## Exercise instructions:
Although the records contain pictures, print none of them; print exactly the lines from the one with "You are a computer-use" through the last line.

════════════════

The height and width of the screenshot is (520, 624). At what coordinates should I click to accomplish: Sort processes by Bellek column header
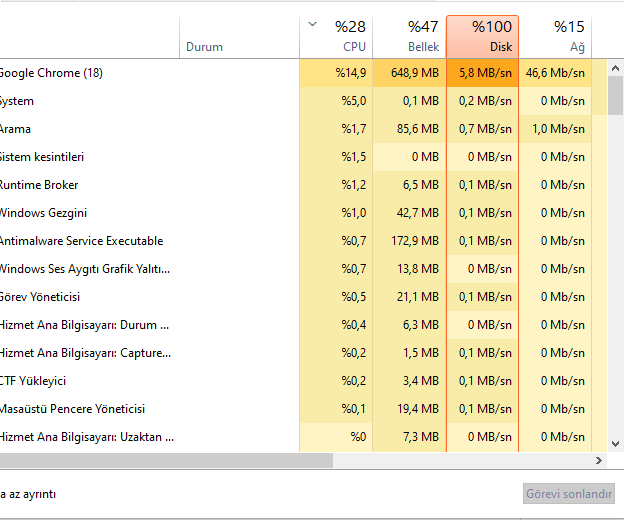410,36
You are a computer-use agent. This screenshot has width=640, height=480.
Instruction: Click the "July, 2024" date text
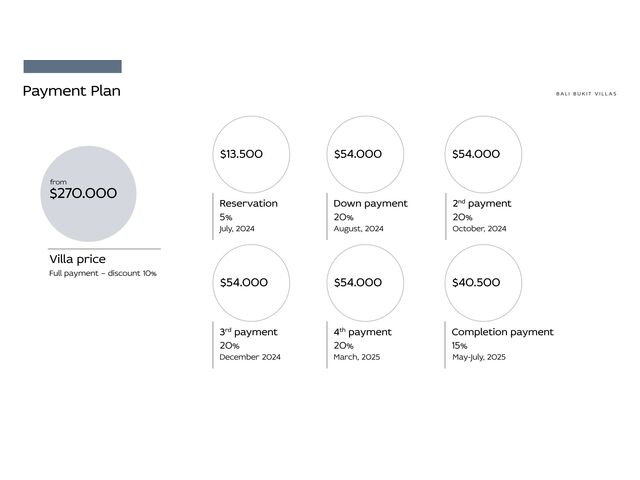pyautogui.click(x=237, y=229)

════════════════

## Written solution:
You are a computer-use agent. This screenshot has width=640, height=480.
Instruction: Click the "July, 2024" date text
pyautogui.click(x=237, y=229)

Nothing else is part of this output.